Optus' copyright free kick
About nine months ago the AFL pulled of a remarkable coup, and excited the other sporting codes, when it sold its broadcast rights to Foxtel, Seven and Telstra for cash and contra deals worth $1.25 billion. Today a significant slice of that value – and hundreds of millions of dollars of prospective revenue for the major sporting bodies alone – is in jeopardy.
Within the $1.25 billion, which the AFL was set to receive over the next five years, was $153 million Telstra agreed to pay for the exclusive internet and mobile telephony rights to AFL games. When the NRL broadcast deal is negotiated later this year it, too, was expected to attract big bids for the internet and mobile telephony rights to its broadcasts.
Today Federal Court judge Steven Rares delivered his judgement on a case initiated by Optus against the AFL and NRL after they claimed that a relatively new Optus service (it was launched last July) called TV Now infringed their copyright interests.
TV Now allows Optus customers, for a monthly fee, to record free-to-air programs, including AFL and NRL games, and download them to their PCs, smartphones and tablets.
As the judge said, TV Now uses a ‘'complex'' recording system under which it makes copies of the broadcast and stores them in its data centre. When the user clicks ‘'play'' on their device the program is streamed to them. Those with Apple devices can get an ‘'almost live service'' under which they can watch the program on about a two minute delay relative to the live broadcast.
Thus, without paying the AFL a cent, Optus is able to offer its customers the core of a service for which Telstra agreed to pay $153 million. The case was relevant to all the other major sporting bodies – rugby league, rugby union, cricket, motor racing, soccer, tennis, the Olympic sports and perhaps the Olympics themselves – with a broadcast deal with free-to-air TV.
Justice Rares ruled in Optus favour, fundamentally on the grounds that it was the user rather than Optus that made the recording (by pressing the ‘'play'' button on their device) and that it was the user (again when pressing the ‘'play'' button) that made the transmission of the recording.
Under a 2006 amendment to the Copyright Act designed to protect individuals from ‘'time-shifting'' their viewing by using recording devices there is an exception from the Act for people copying or recording a broadcast solely for their own private use by watching or listening to the material at a time more convenient than when the broadcast was actually made.
It is improbable that the lawmakers then foresaw the explosion of smart phone and 3G tablet technologies and their take-up by consumers or considered that time would be shifted as little as two minutes. The convergent environment is going to throw up a host of unforseen circumstances for legislators, regulators and industries.
In effect the Optus service on the Apple devices doesn't really shift time as much as it shifts platforms and appears carefully – and lawfully – structured to circumvent the rights the owners of the copyright to the programming were previously thought to hold.

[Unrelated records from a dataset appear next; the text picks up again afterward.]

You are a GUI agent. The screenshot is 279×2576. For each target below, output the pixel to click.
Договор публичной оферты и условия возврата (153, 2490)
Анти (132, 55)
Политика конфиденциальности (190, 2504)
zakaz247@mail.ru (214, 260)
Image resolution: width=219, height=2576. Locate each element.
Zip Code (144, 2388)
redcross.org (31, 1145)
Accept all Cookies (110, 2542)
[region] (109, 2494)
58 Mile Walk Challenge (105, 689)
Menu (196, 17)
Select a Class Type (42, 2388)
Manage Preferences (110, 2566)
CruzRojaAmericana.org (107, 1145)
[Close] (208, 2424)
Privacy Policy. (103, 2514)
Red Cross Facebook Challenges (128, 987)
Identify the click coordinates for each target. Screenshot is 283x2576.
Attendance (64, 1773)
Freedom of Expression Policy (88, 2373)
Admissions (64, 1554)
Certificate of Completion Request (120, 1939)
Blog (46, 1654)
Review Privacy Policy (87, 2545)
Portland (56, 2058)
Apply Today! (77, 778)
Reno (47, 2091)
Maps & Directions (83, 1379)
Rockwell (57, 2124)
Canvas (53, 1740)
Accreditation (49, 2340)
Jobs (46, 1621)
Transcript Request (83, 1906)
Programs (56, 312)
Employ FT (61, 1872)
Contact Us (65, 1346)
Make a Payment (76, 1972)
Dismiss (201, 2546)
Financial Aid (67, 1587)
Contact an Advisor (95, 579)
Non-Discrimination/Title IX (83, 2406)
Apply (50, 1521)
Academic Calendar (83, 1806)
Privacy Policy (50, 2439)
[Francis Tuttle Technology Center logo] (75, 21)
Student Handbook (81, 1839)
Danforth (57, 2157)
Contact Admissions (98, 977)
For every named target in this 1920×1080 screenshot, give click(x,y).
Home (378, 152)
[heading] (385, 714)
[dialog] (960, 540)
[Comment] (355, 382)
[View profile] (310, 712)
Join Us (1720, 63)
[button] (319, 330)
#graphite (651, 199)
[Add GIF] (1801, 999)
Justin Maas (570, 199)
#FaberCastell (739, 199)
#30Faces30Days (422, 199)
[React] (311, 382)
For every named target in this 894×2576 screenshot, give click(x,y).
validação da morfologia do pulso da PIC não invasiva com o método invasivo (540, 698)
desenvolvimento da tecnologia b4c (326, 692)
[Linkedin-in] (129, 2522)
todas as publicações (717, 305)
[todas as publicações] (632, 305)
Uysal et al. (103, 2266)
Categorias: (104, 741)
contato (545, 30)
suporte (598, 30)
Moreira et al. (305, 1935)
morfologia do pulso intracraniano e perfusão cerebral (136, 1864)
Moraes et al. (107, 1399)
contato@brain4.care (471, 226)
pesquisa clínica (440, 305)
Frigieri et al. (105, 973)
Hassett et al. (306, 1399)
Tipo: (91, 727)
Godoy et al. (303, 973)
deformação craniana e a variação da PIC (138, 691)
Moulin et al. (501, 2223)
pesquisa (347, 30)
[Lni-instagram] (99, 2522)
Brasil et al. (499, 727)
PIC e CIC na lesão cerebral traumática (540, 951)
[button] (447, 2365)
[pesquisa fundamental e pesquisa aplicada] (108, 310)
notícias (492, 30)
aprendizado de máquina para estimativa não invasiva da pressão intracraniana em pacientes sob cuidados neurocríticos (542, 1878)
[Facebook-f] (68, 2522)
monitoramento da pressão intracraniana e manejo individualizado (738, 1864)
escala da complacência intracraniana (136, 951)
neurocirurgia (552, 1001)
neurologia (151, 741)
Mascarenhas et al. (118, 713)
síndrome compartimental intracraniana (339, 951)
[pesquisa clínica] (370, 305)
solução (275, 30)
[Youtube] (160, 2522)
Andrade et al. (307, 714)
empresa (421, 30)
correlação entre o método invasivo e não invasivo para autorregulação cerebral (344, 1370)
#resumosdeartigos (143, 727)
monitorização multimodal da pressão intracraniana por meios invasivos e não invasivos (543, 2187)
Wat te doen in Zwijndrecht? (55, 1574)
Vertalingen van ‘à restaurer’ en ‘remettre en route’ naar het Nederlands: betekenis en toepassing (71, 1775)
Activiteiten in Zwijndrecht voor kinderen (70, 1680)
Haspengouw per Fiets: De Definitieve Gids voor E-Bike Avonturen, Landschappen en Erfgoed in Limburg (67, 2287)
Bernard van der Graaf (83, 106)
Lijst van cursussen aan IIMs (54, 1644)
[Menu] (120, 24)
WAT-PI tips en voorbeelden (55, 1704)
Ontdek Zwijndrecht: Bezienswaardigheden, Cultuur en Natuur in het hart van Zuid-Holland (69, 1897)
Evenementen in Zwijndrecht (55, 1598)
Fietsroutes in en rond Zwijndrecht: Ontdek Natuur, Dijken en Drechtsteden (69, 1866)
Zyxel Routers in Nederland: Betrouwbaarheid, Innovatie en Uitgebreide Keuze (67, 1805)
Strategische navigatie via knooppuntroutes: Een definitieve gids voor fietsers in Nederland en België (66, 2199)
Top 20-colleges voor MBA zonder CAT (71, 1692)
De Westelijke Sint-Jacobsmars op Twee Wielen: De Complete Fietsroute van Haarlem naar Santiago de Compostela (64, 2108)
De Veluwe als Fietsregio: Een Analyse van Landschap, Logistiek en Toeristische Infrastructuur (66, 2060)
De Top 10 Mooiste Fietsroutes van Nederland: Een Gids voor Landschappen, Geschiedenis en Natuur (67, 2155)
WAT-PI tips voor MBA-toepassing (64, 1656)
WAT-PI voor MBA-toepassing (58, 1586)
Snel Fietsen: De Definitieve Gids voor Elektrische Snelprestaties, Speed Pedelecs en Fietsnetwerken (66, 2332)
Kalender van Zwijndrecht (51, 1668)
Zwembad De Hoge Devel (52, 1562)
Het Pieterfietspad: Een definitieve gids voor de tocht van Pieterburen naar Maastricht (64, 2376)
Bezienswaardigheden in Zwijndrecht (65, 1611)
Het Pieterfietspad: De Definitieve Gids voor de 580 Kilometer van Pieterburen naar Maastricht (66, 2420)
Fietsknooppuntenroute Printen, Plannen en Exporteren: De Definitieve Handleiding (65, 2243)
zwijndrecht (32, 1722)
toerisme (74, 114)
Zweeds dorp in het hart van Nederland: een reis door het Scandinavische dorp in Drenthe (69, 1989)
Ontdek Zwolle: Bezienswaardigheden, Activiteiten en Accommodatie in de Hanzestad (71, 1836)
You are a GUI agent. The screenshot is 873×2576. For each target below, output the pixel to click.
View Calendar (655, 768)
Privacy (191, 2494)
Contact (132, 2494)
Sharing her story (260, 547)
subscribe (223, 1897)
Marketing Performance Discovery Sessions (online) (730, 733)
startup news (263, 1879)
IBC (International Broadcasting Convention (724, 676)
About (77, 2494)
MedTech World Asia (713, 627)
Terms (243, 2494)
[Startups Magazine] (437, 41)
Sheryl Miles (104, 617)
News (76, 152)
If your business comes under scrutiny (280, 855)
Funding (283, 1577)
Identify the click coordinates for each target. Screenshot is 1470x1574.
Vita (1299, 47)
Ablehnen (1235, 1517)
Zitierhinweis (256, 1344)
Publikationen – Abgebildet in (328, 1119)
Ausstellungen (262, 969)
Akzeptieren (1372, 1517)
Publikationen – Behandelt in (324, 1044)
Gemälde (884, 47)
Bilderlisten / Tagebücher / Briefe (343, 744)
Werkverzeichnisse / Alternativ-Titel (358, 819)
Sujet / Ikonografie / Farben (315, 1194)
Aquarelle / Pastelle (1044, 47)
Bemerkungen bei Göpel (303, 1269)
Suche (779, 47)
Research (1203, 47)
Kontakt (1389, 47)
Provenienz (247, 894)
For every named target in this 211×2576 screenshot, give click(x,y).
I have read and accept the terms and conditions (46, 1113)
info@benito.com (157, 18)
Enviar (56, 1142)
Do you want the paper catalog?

If the ruling stands up – and it will inevitably be appealed to the High Court, as Justice Rares himself anticipated – Optus' service would definitely be lawful.
That doesn't, however, necessarily make it right or fair that it can operate, for its own profit, a service that destroys hundreds of millions of dollars of value that would otherwise have flowed to the not-for-profit sporting organisations that actually create the content.
While Optus hailed the judgement as a victory for consumers, a Telstra spokesperson said Telstra believed protecting content rights was in its interests and those of the sporting bodies and fans who benefitted from the investment in the rights. She said Telstra was considering its options but that it also believed the digital economy would be best served by a system in which online and mobile distributors had the same legal certainty as traditional broadcasters.
With the AFL season looming, Telstra will have some tough decisions to make. It could wait for the sporting bodies to appeal to the High Court and take a chance on the outcome. Alternatively, it could, as David Thodey has previously threatened, tear up its deal with the AFL, depending on whether its contract gives it the ability to do so.
If it did walk away from the deal with the AFL it could emulate Optus and offer its own version of TV Now. It would lose its exclusivity – but that's already happened and it would save itself $153 million and whatever it was prepared to pay for the rights to the NRL content and any other sporting or live free-to-air broadcasts.
Telstra isn't, however, a central party in the dispute – the sporting bodies have far, far more at stake, which is why the NRL and AFL originally made most of the running in the case and are likely to initiate a High Court challenge regardless of what Telstra does or doesn't do.